_WORK INSTRUCTION:_
Rewrite the listing as a numbered list, from the line containing "The width and" through the end of the listing, both included. Leave out blank lines and the pictures.

——

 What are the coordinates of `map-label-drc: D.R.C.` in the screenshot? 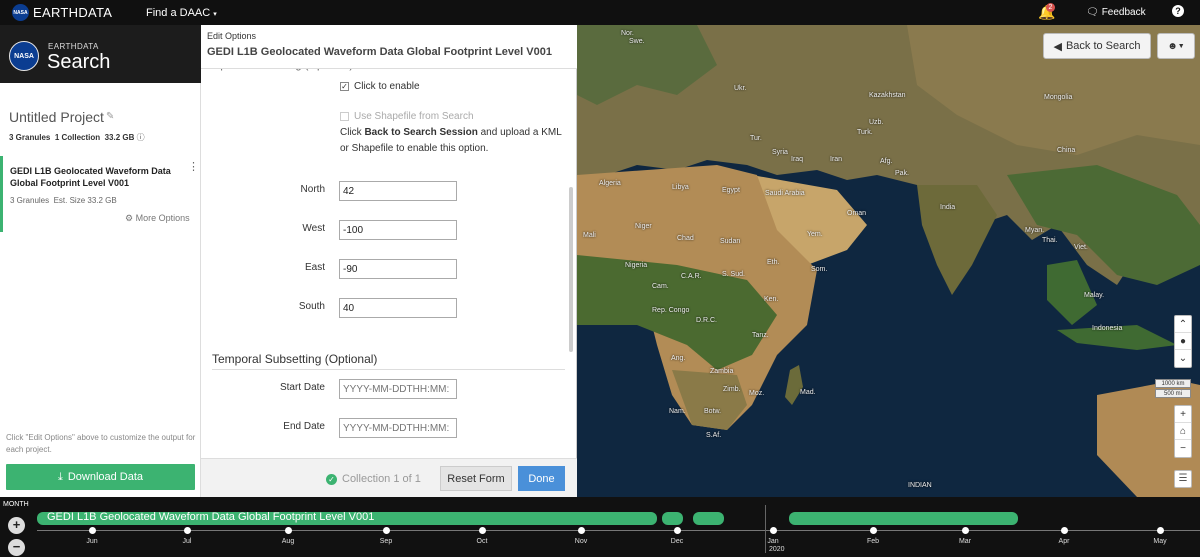 It's located at (706, 320).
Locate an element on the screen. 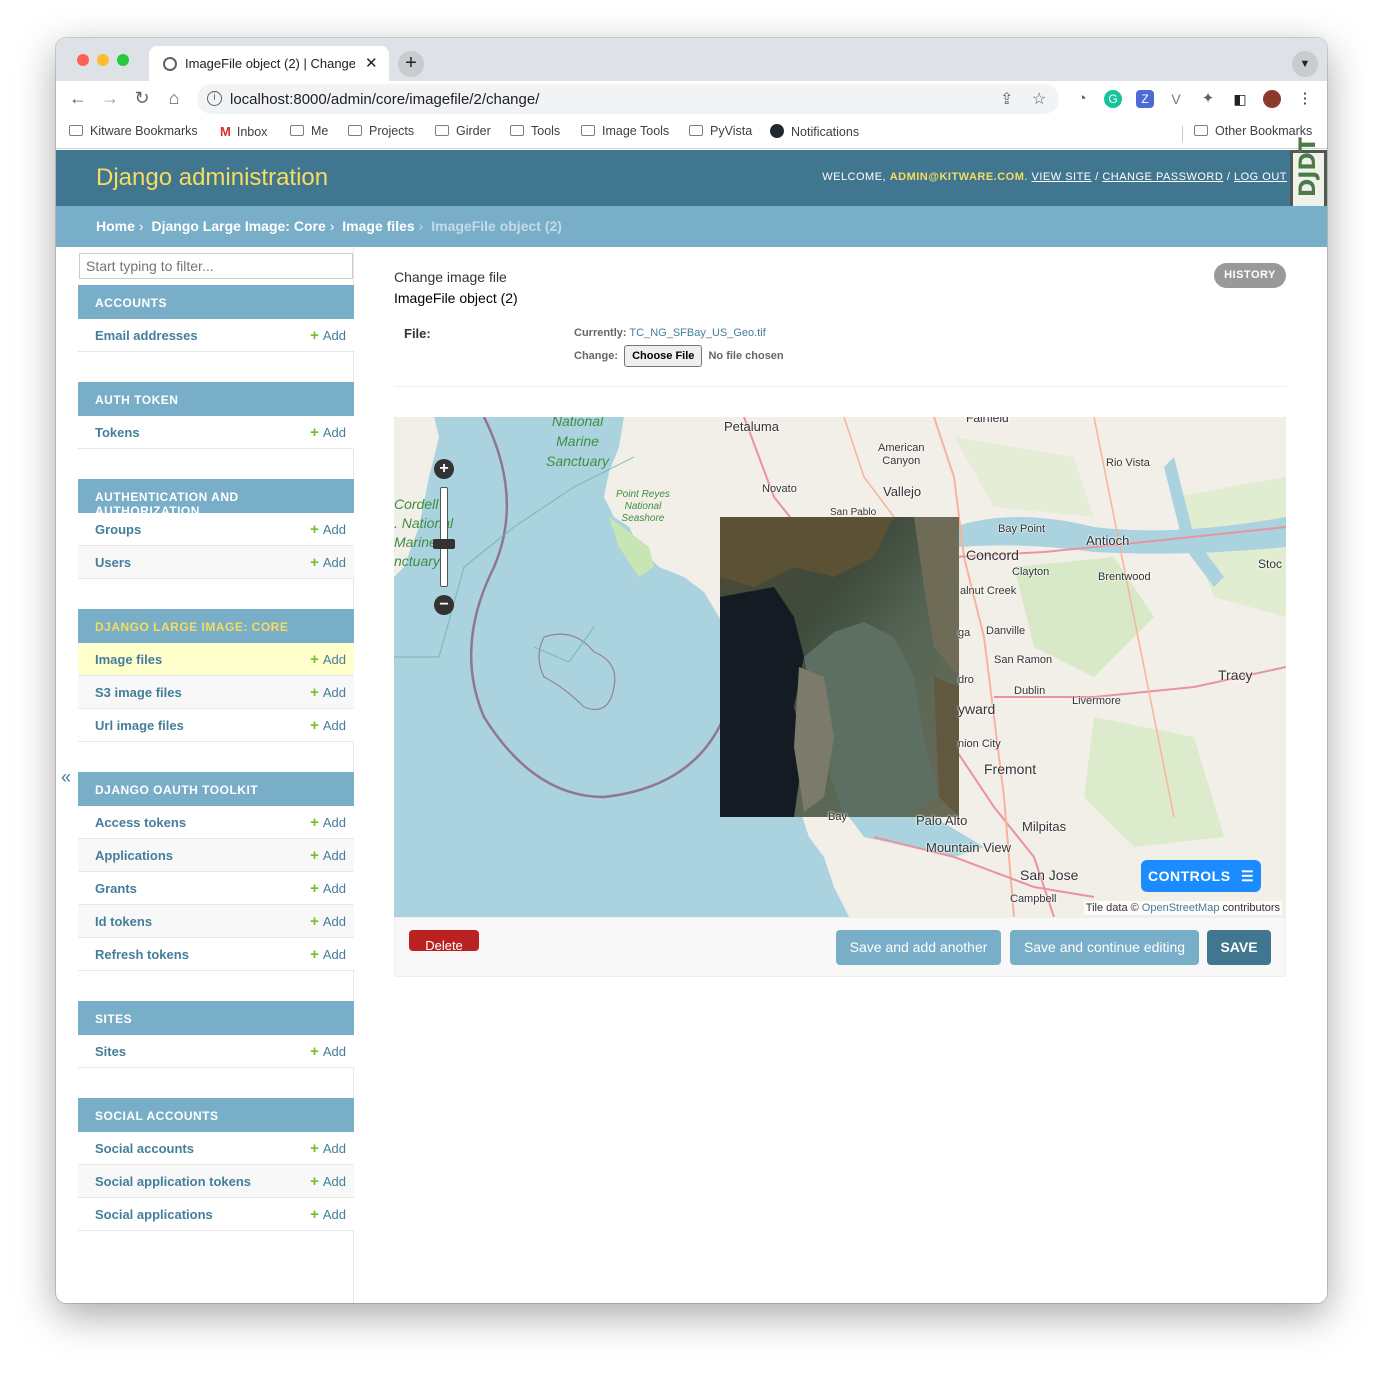  bookmark-inbox: M Inbox is located at coordinates (244, 132).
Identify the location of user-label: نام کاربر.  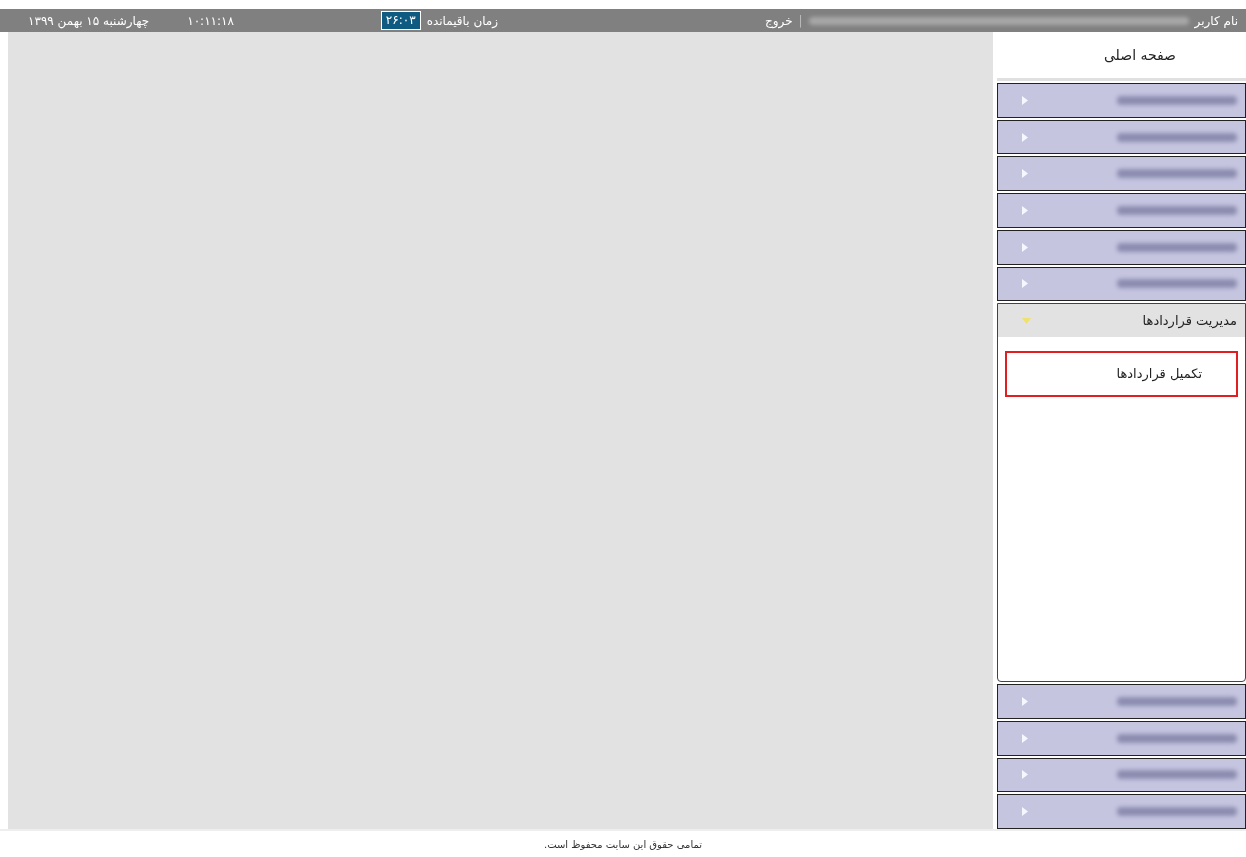
(1216, 20).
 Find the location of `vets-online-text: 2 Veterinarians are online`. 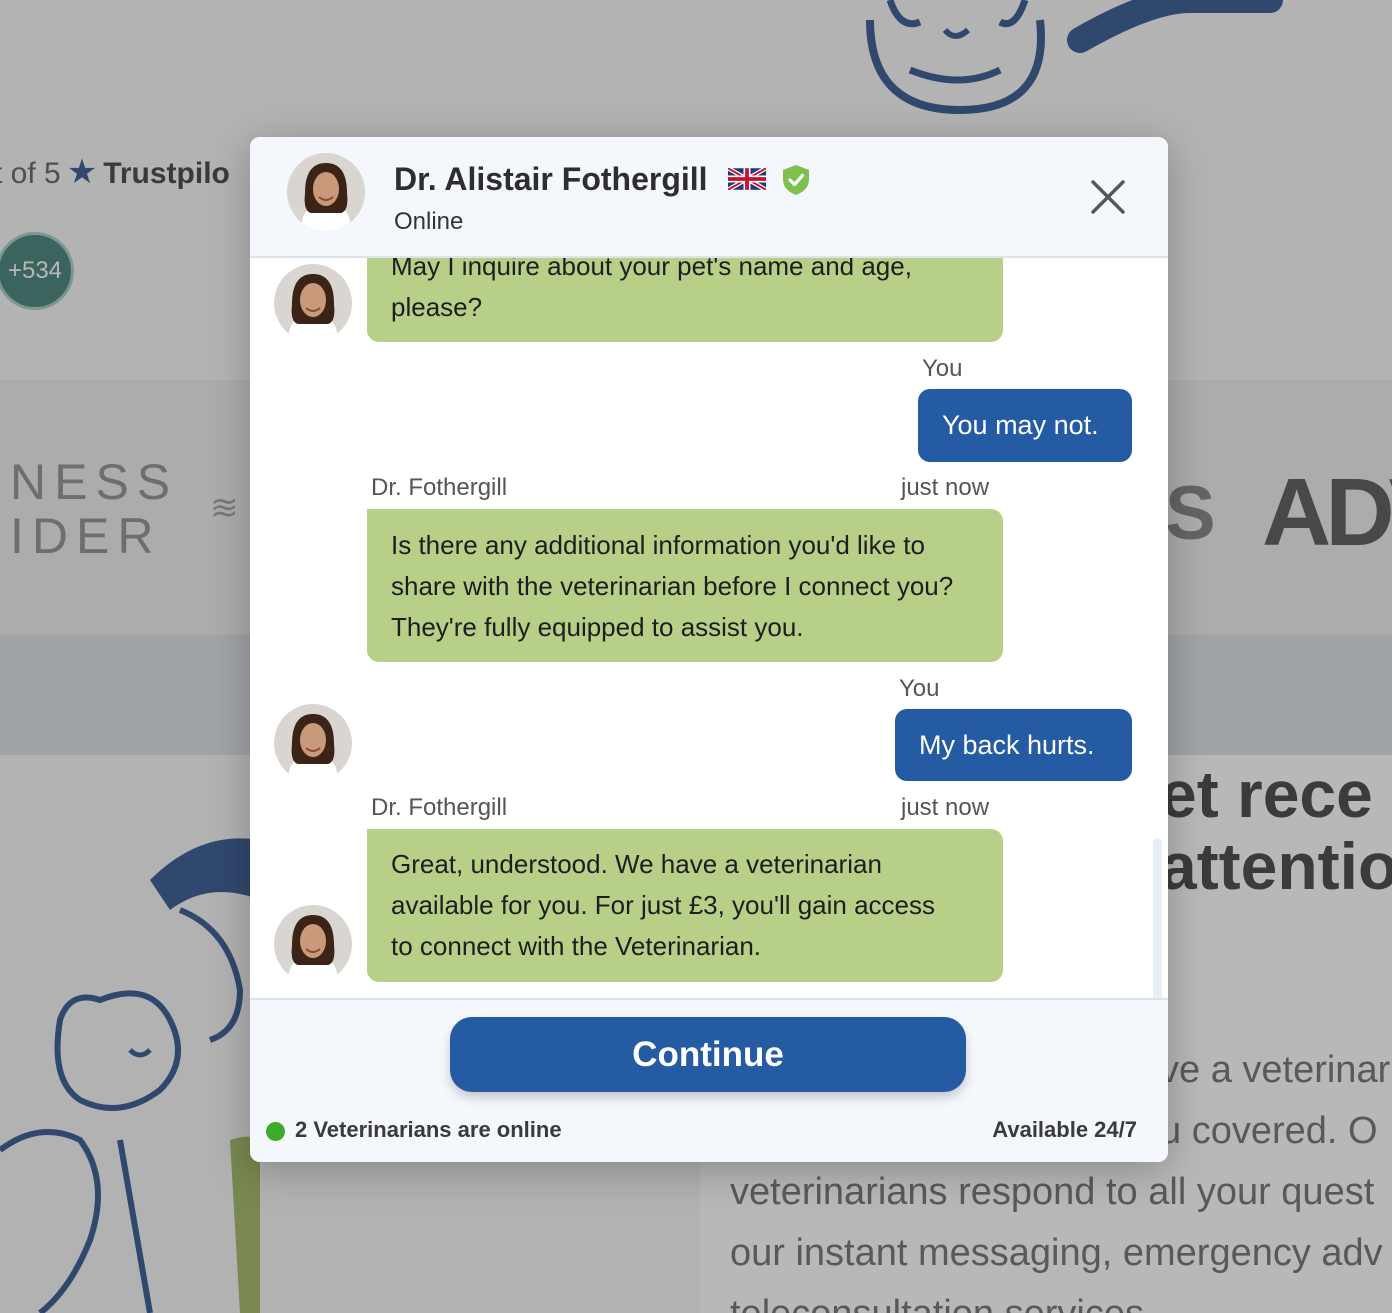

vets-online-text: 2 Veterinarians are online is located at coordinates (428, 1130).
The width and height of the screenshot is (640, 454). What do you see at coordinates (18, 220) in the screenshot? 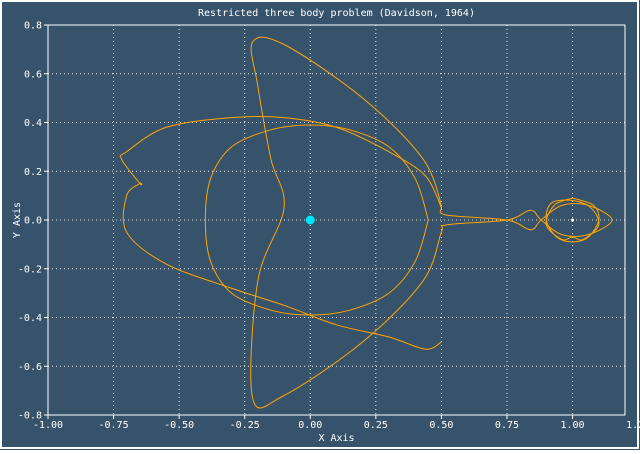
I see `y-axis-label: Y Axis` at bounding box center [18, 220].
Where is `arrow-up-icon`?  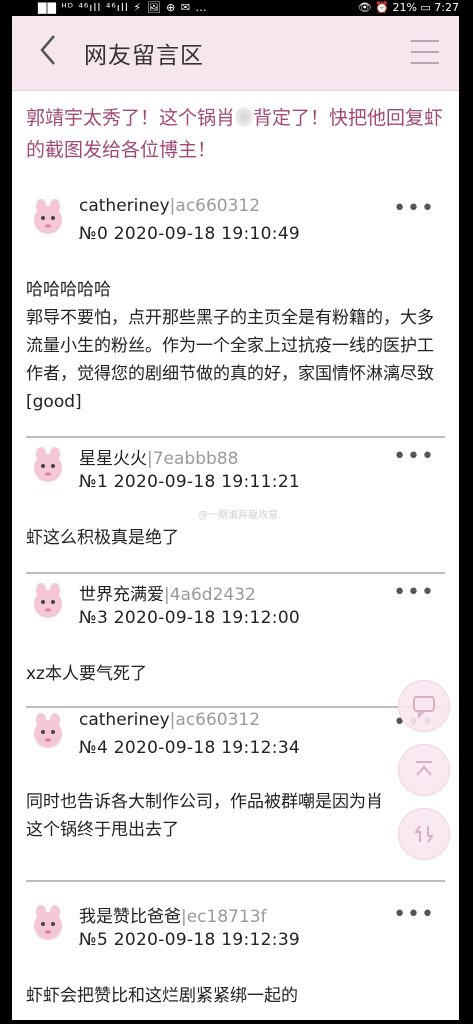
arrow-up-icon is located at coordinates (424, 768).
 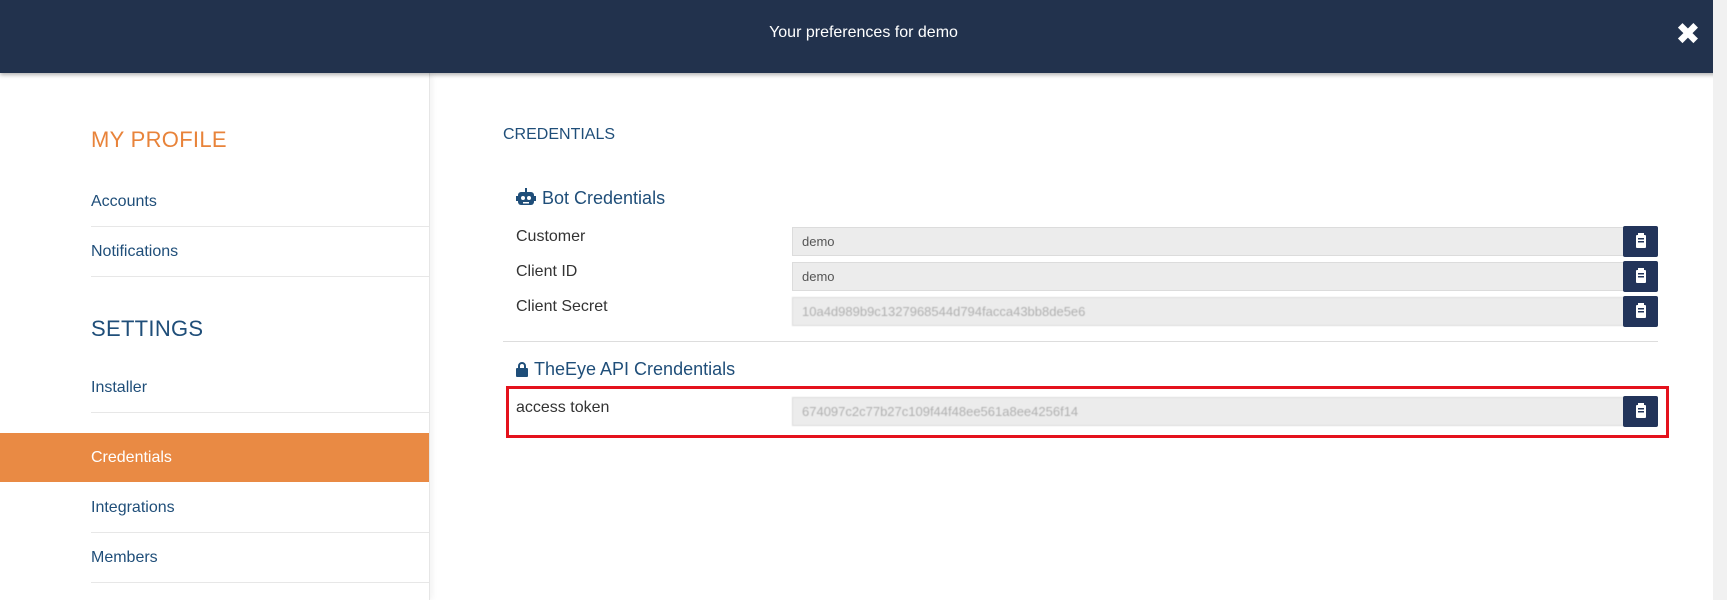 I want to click on highlight-box, so click(x=1088, y=412).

——

_OUTPUT BELOW:_
1. The width and height of the screenshot is (640, 454). What do you see at coordinates (18, 220) in the screenshot? 
2. I see `y-axis-label: Y Axis` at bounding box center [18, 220].
3. Where is `arrow-up-icon`?  
4. arrow-up-icon is located at coordinates (424, 768).
5.   I want to click on highlight-box, so click(x=1088, y=412).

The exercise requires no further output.